VII. Für die Frage nun, wie Abfindungen oder Entschädigungen aus den §§ 7, 8 KSchG im Rahmen des § 113 Abs. 1 Nr. 2 AVAVG zu behandeln sind, kann zum Grundsätzlichen auf die Ausführungen des Urteils des erkennenden Senats 7 RAr 36/54 vom 12. Juli 1955 Bezug genommen werden. Dort ist ausführlich dargelegt, daß solche Abfindungen nach Wortlaut, Entstehungsgeschichte und Sinn des § 113 Abs. 1 Nr. 2 (früher Nr. 3) den Beginn der Wartezeit bzw. des Unterstützungsbezuges hinausschieben. Ausgenommen von der Anwendung des § 113 sind nur - im vorliegenden Falle nicht in Betracht kommende - Zuwendungen, die in keinem oder nur in losem Zusammenhang mit dem Ausscheiden aus der Beschäftigung stehen.
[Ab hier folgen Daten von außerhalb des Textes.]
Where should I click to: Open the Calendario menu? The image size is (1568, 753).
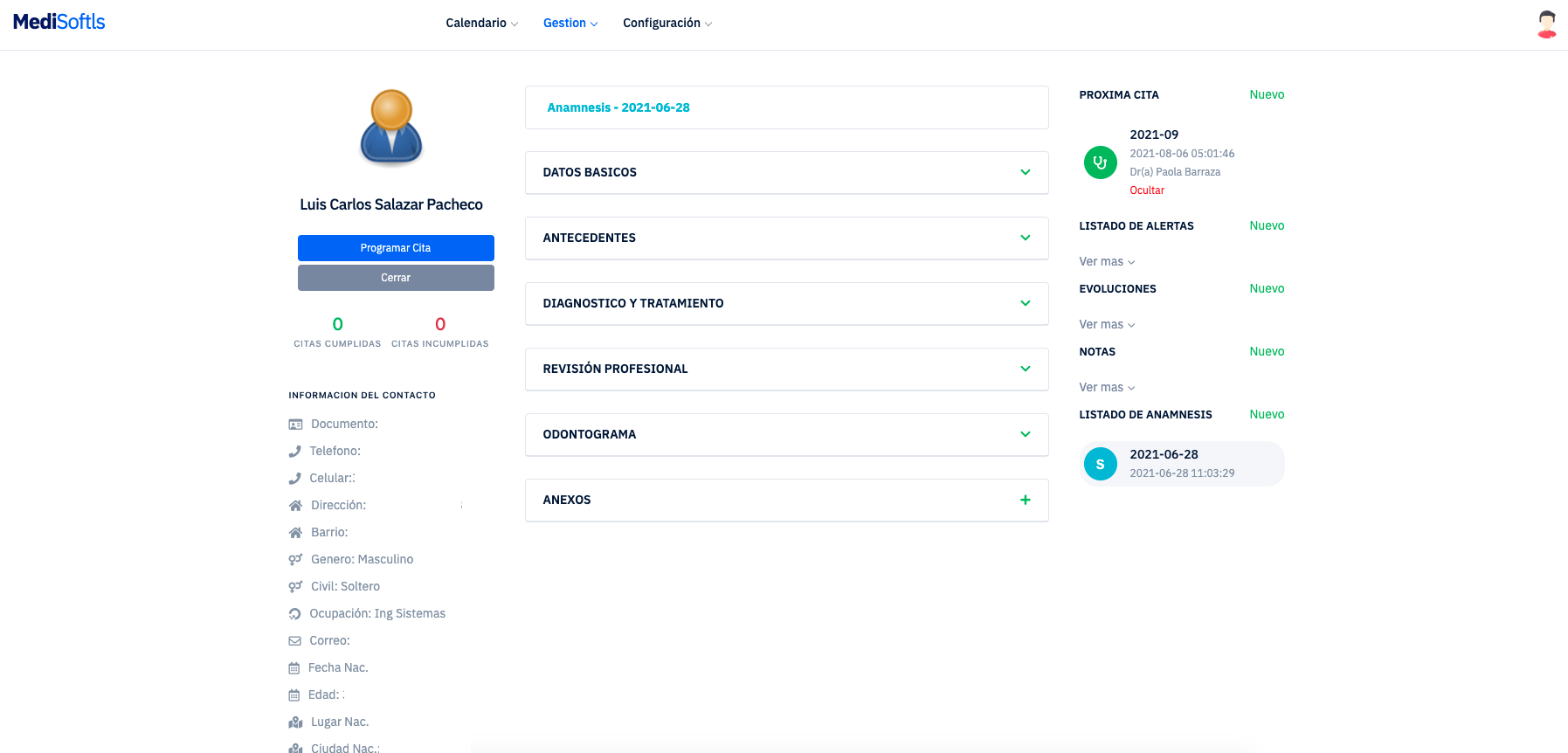click(481, 23)
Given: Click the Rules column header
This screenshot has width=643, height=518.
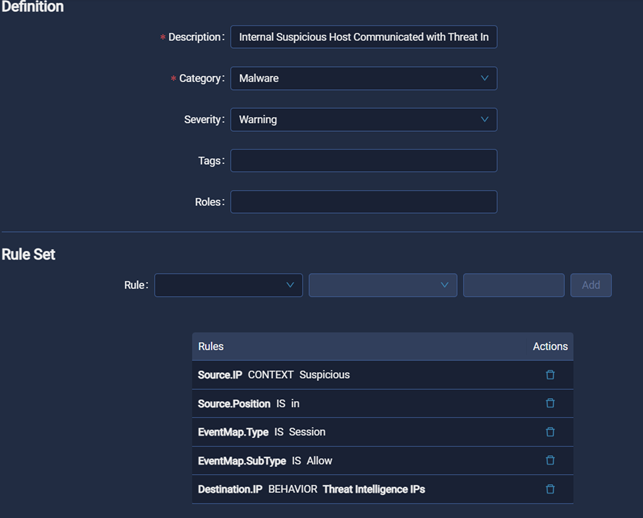Looking at the screenshot, I should (211, 346).
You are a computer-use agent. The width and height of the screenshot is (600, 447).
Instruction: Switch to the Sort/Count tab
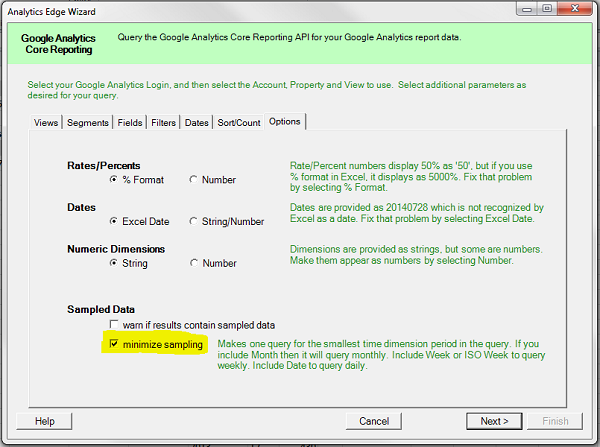coord(239,122)
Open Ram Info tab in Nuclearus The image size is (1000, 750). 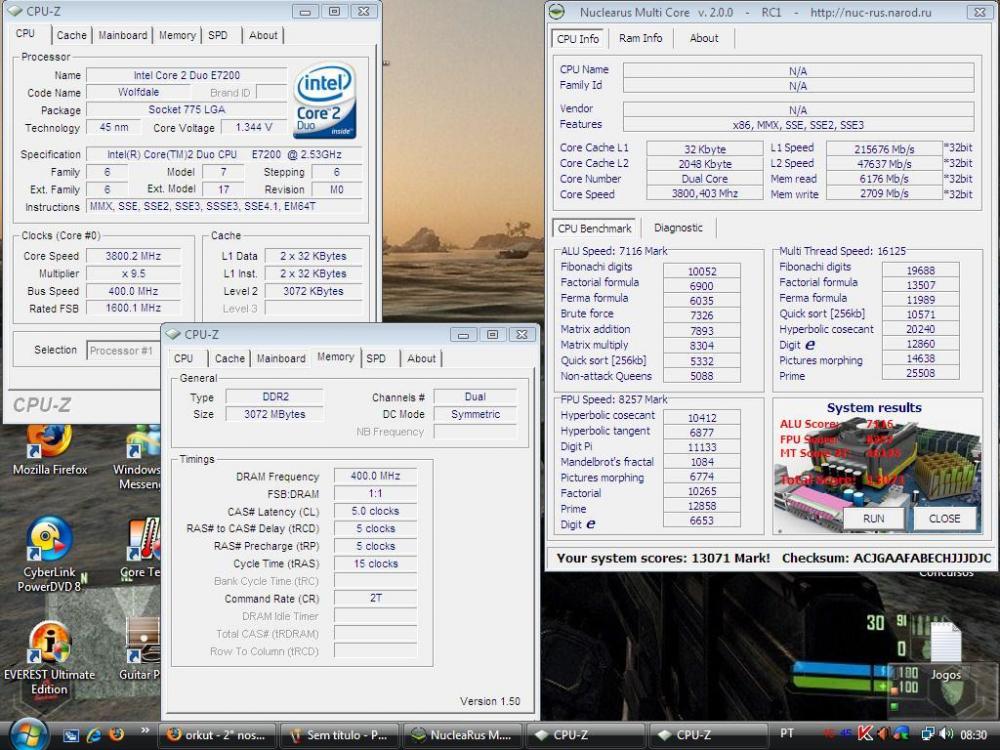640,38
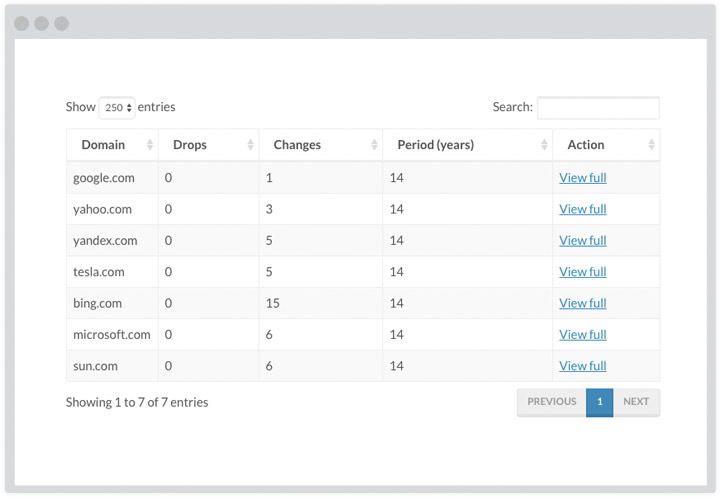Click the Action column sort icon
Screen dimensions: 721x498
(652, 145)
VIII. Nach dem Wortlaut des Vergleiches vom 17.10.1952 hat das beklagte Land Niedersachsen an die Klägerin den Betrag von 1.500 DM "als Abfindung im Sinne des § 7 KSchG" gezahlt. Die Auffassung des Landessozialgerichts, daß diese Abfindung keine solche nach § 7 KSchG sei, da sie nicht durch Richterspruch festgesetzt, sondern von den Parteien im Vergleichswege vereinbart worden sei, ist unzutreffend. Zwar stellt § 7 KSchG grundsätzlich auf ein arbeitsgerichtliches Urteil ab. Wie der erkennende Senat aber bereits in dem oben erwähnten Urteil 7 RAr 36/54 ausgeführt hat, genießt im arbeitsgerichtlichen Prozeß das Güteverfahren den Vorzug (vgl. § 54 des Arbeitsgerichtsgesetzes). Da ein sehr erheblicher Teil aller arbeitsrechtlichen Streitfälle dadurch zum rechtskräftigen Abschluß gebracht wird, - darauf kommt es entscheidend an -, würde es einer wesentlichen Abschwächung des Güteverfahrens gleichkommen, wollte man solche Vergleiche nicht als abschließende Regelung im Sinne des § 7 KSchG ansehen. Im übrigen ergibt sich weder aus § 113 Abs. 1 Nr. 2 AVAVG noch aus § 7 KSchG etwas Gegenteiliges.
IX. Nach alledem war die Revision unbegründet und gemäß § 170 Abs. 1 Satz 1 SGG zurückzuweisen.
Eine Abschrift des Urteils 7 RAr 36/54 vom 12.7.1955 ist beigefügt.
Die Entscheidung über die Kosten beruht auf § 193 SGG.